O debate se propõe a convencer, ao menos a princípio, uma pessoa com visões opostas sobre temas que vão da economia aos costumes. Como mostrou o Estadão, no entanto, a polarização tem forte componente afetivo, de acordo com um estudo de pesquisadores da Universidade Federal de Minas Gerais (UFMG), o que, na prática, limita a capacidade de o indivíduo de avaliar e criticar com mais discernimento.

Apesar da barreira, o deputado avalia que é possível trabalhar o convencimento de quem pensa diferente, “mas nem sempre é fácil”.

“É possível, mas nem sempre é fácil. Eu vejo que a extrema-direita aprendeu a fazer política com distorção de informações e provocações que inviabilizam um debate sério. Muita gente também consome esse tipo de conteúdo como um jogo de futebol, em que você quer ver o seu lado ‘destruir’ o rival. Isso tudo dificulta uma visão não enviesada. É preciso combinar postura e conteúdo para furar essas barreiras”, disse.

A cientista política Mayra Goulart, professora do Departamento de Ciência Política da Universidade Federal do Rio de Janeiro (UFRJ), explica que os novos formatos e uso das redes sociais indicam uma fragmentação na formação da opinião pública. Segundo ela, as plataformas e seus algoritmos favorecem alguns tipos de conteúdos e performances em detrimento de outros.

“Antes, os formadores de opinião eram mais verticalizados, intelectuais e mídias tradicionais, hoje são mais horizontais e plurais ainda que não haja uma relação propriamente igualitária entre eles. Ou seja, os atributos das plataformas e de seus algoritmos favorecem alguns tipos de conteúdos e performances em detrimento de outros. Do mesmo modo, favorece a formação de bolhas de dissonância cognitiva, formadas por pessoas que pensam da mesma forma e que acabam só recebendo conteúdos que reforçam suas posições”, explicou.

De acordo com ela, o formato debates desafia a “formação de bolhas” e colocam pessoas que pensam diferente no mesmo ambiente.

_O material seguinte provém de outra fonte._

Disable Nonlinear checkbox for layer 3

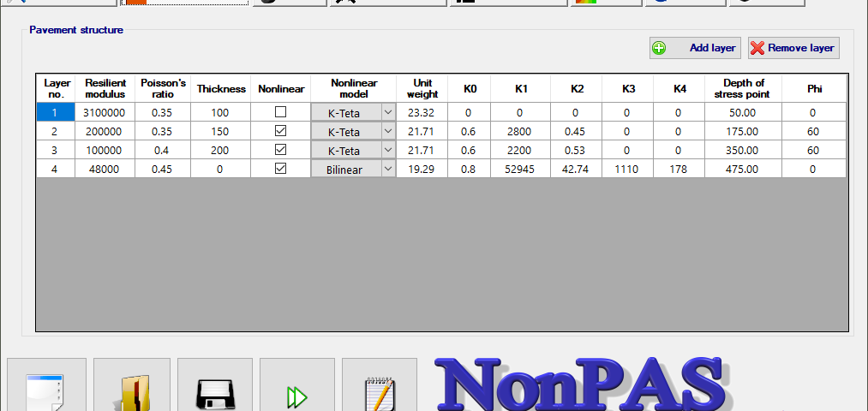pyautogui.click(x=281, y=150)
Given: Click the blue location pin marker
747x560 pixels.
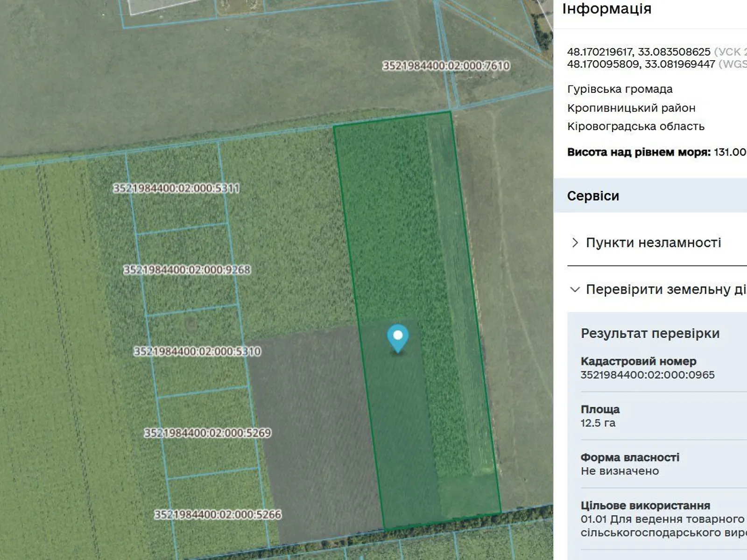Looking at the screenshot, I should coord(398,337).
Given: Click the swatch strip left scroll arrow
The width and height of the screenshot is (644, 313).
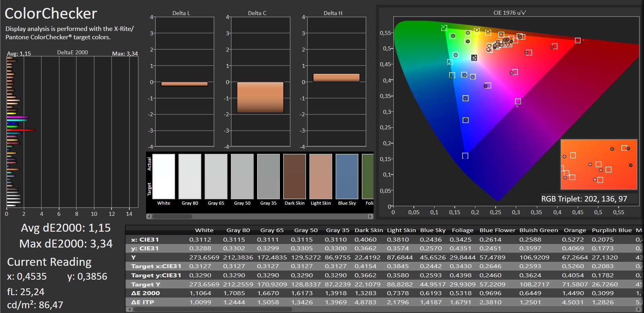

“Me parece que este novo tipo de formato desafia essa formação de bolhas, colocando pessoas que pensam diferente no mesmo ‘ambiente’, o que é muito positivo, ainda que dificilmente consiga de fato superar as limitações do algoritmo é um movimento louvável que, se for disseminado, pode conseguir começar a contrabalançar os amplos efeitos negativos dessas tecnologias e seu impacto sobre a democracia”, afirmou.